Wednesday, February 16, 2011

No cancer, but at what cost?

Based on a paper published in ScienceTranslationalMedicine by Guevara-Aquirre et al on a group of Ecuadorian dwarfs, Nicholas Wade has a very interesting article in the NY Times on the effects of mutation in the growth hormone receptor (GRH) gene on the development of cancer and diabetes - this mutation essentially eliminates both (see also this paper).  Unfortunately, in addition to dwarfism, these mutations are also associated with childhood mortality, death associated with convulsions, and impaired mental function.  All of which serve to inform us that (as Ray Troll would say), there is apparently, no free lunch.  
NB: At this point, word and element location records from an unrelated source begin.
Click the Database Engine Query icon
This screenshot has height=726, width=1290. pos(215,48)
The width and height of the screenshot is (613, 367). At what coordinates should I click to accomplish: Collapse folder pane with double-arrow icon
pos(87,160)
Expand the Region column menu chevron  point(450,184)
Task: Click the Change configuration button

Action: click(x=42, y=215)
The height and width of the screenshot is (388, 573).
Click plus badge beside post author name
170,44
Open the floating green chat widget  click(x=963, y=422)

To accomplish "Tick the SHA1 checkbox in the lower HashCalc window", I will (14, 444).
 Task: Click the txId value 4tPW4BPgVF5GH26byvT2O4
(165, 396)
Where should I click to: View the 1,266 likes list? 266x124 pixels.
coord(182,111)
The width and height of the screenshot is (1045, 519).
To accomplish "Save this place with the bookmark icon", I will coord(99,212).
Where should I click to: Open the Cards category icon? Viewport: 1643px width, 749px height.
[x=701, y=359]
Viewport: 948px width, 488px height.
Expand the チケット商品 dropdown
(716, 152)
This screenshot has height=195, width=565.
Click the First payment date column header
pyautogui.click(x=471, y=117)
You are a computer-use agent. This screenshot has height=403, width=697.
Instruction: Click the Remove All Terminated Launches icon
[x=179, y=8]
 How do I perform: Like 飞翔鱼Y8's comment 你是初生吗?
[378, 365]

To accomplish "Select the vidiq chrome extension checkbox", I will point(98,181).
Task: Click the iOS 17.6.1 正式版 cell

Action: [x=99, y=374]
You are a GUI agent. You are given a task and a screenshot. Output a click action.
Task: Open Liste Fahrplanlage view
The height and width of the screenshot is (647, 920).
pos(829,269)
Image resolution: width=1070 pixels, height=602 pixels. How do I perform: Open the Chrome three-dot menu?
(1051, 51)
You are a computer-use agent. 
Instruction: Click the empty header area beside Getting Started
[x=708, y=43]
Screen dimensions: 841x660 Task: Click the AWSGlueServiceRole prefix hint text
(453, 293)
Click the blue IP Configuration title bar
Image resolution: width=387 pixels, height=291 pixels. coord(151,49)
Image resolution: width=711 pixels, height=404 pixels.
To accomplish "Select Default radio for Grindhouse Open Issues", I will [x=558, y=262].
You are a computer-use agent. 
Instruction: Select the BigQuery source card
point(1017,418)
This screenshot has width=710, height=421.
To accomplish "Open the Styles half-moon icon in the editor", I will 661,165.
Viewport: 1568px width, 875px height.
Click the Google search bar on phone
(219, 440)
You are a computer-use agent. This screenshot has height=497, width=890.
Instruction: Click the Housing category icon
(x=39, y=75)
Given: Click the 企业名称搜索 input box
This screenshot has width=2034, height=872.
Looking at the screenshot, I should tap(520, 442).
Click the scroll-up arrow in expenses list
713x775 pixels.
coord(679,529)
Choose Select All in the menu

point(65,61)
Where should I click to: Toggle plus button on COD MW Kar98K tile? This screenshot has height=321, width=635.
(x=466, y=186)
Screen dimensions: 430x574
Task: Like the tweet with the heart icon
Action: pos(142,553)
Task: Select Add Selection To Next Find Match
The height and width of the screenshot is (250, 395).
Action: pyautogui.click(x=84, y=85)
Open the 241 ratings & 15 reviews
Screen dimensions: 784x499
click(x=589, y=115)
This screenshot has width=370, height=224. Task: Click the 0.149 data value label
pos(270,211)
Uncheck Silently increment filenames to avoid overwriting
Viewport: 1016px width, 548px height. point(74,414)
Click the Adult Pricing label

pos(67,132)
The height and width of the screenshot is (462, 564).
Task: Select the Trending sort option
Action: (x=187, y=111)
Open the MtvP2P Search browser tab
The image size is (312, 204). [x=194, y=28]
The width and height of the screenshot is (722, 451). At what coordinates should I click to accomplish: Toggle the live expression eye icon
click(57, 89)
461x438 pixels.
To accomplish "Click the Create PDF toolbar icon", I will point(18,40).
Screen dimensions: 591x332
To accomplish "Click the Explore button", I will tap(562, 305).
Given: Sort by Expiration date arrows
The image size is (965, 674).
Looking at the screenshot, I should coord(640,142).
At the same time, it is probably worth noting in the light of standard scientific/news hype, that this is a highly isolated population, and that it is likely that genetic variations at other genetic loci, are likely to make important contribution - things are likely to become more complex.  This could be, yet another case, of where the "truth wears off."

Thanks to Nicholas Wade for clarification and helpful direction. 


Dada said...

such beginners.... Syndecan-3 loss of function is the key, the new panacea, and who cares if it impairs learning and memory: watching TV makes us even dumber than losing a little bit of that magical and beautiful proteoglycan...

Blue Nosed Mule said...

YeP, no free lunch. Physics has its second law of thermodynamics and bio has "no free lunch"...maybe some mathematician will eventually prove they are the same law in different forms.

Kinda reminds me of a recent rheumatology retrospective meta-study that found the most effective drugs against rheumatoid arthritis suppres TNF well enough to increase risk of can't win and you can seldom chose which way to lose.